[start of Selected text]

House debates

Tuesday, 26 June 2012

Adjournment

Carbon Pricing

9:40 pm

Photo of John ForrestJohn Forrest (Mallee, National Party) Share this | | Hansard source

It is apparent that this government is not listening to the constituents around this great country and it is obvious that Australians are waiting to exercise their judgment on a broken election commitment in regard to the carbon tax. Never in my career here in this place have I seen the Australian populace so disaffected by a government now renowned for its broken promises and bad decisions.

In my Mallee electorate people are properly disillusioned and quite fed up. They know the impost of a carbon tax is not just the cost of electricity; it is an embedded tax that will increase the cost of everything they use, do or consume. At least with the GST, it is refunded if involved in the value-adding step. In that way a GST is not cumulative.

This tax is the opposite. Every stage of manufacture, every stage of enterprise, will add the carbon tax and this impost will snowball because this tax sits at the beginning of all things with more added with every input or component. It is not just the big emitters who will pay, as the government alleges. They will pass on their costs as imposts. Every business input and every household item will bear a component of this tax. My constituents know that a carbon tax, even if not an upfront cost to them, will flow through every stage of their production or enterprise inputs, growing like Topsy and eating into the very fabric of their day-to-day business profitability. Here we are as a nation asking businesses for greater productivity, yet adding an impost that their international competitors do not endure.

[end of Selected text]

> Given request:
According to the carbon pricing speech, what makes a GST not cumulative? Answer using only the carbon pricing speech.

[start of Source material]

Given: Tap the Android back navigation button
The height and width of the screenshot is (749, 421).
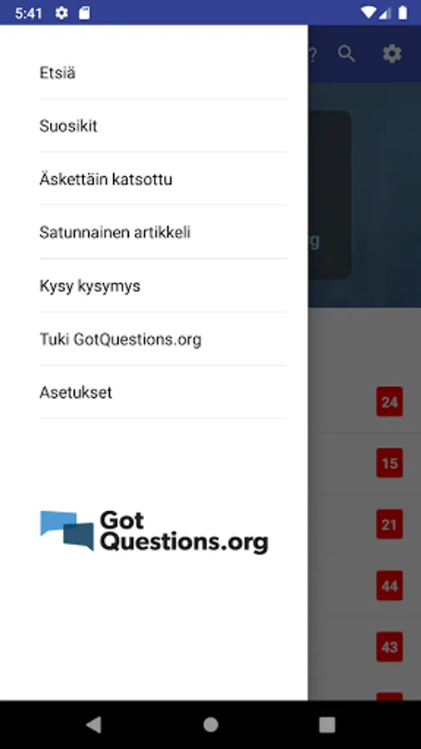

[end of Source material]

> Written solution:
It is refunded if involved in the value-adding step.